Donald Hoffman not only buys into Arkani-Hamed’s decorated-permutations paradigm, he also claims he’s working on a dynamical aspect to them.
Do you buy into Arkani-Hamed’s paradigm?
No, I say that Donald Hoffman and Nima Arkani-Hamed are full of hooey, and I challenge anyone to argue otherwise. The fact that Hoffman claims to be working on a dynamical aspect to the putatively static Amplituhedron (the most prominent decorated permutation) and other supposed geometrical structures outside space-time is laughable, because no such structures exist. They are, in fact, mere conceptual models used to simplify quantum computations.
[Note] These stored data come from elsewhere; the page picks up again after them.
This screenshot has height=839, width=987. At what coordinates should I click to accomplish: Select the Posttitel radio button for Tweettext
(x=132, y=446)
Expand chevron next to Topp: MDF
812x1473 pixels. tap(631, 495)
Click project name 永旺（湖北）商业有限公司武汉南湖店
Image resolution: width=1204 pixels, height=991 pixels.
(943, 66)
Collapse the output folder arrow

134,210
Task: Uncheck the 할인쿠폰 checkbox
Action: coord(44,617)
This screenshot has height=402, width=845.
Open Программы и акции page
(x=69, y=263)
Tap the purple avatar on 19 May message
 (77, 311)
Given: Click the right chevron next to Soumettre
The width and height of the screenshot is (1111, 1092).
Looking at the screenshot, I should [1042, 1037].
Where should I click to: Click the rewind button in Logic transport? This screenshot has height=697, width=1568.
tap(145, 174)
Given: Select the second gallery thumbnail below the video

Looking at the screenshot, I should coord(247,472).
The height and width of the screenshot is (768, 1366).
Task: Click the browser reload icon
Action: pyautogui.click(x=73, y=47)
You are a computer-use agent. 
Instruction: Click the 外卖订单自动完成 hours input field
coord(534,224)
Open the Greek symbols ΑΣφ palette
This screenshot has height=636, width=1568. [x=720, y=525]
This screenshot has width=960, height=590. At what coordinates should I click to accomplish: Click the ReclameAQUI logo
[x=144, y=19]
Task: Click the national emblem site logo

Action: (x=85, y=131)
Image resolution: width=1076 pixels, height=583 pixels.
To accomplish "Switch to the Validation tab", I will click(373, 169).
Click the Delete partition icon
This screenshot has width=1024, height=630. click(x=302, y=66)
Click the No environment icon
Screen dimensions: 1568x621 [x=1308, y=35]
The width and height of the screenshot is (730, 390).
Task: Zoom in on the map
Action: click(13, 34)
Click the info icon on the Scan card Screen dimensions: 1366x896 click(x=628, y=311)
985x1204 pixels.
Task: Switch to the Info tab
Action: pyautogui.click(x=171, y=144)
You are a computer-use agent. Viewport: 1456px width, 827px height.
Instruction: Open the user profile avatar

Arkani-Hamed’s Amplituhedron encodes amplitudes (building blocks of probabilities in particle physics) in the “area” of a multi-dimensional analog of a polyhedron (hence, Amplitu-hedron). But there is no such thing as “the Amplituhedron,” a monolithic geometric structure outside space-time that is more fundamental than space-time. Therefore, “the Amplituhedron” is just a concept that manifests in various amplituhedra, each corresponding to a calculation that one might make. The Amplituhedron’s advantage is that it makes these calculations much simpler. But this hardly makes the Amplituhedron more fundamental or foundational than quantum mechanics or space-time. Imagine using an abacus as a computational tool and then discovering an electronic calculator that is many times faster. Well, that is an analogy for what Nima has done. And while it’s commendable, it hardly revolutionizes physics, as he and others contend, but merely simplifies quantum computations.
Even though Hoffman believes that decorated permutations are more fundamental than space-time, he still considers consciousness as most fundamental.
He’s wrong about decorated permutations, which are just mental abstractions, but right about the fundamentality of consciousness. Unfortunately, along with his failure to grok space-time, he also lacks a deep understanding of universal consciousness, which, unbeknownst to him, is Di-“vine” in nature, consisting not only of the “vine” of Mind, but also the “vine” of Spirit, or Clear-Light-Energy, which “crystallizes” into stepped-down, manifest forms of energy and matter. Hence, in addition to being an epistemological ignoramus, he is also a spiritual one.
Anything more you want to add to your “case against Donald Hoffman”?
In addition to being an epistemological and spiritual ignoramus, Hoffman is also an ontological one, possessing scant understanding of levels and states of consciousness and reality. On top of the Arkani-Hamed quantum crapola he peddles through the medium of decorated permutations, Hoffman also promotes the same anti-realist quantum crapola as Bernardo Kastrup, meaning he doesn’t believe that space-time objects exist when they’re not perceived. According to him, there is no moon in the sky without someone to see it; according to me, that makes him—pardon the term—a lunatic.







{ 1 comment… read it below or add one }
I agree with you this fellow Hoffman is a lunatic.
My question to those like Hoffman who say the moon does not exist or is not present when not perceived is this. Let us say it is a full moon night. Then how come the person who is walking away from the moon with his/her back to the moon, walk very freely with the full light of the full moon to guide him or her if the moon is not present behind him or her as the person is not looking at the moon?
The same would apply to the sound of the tree when no one is watching or present. But then there are so many other living beings like birds, animals and insects who can hear the sound of the tree falling. I hope my questions made sense.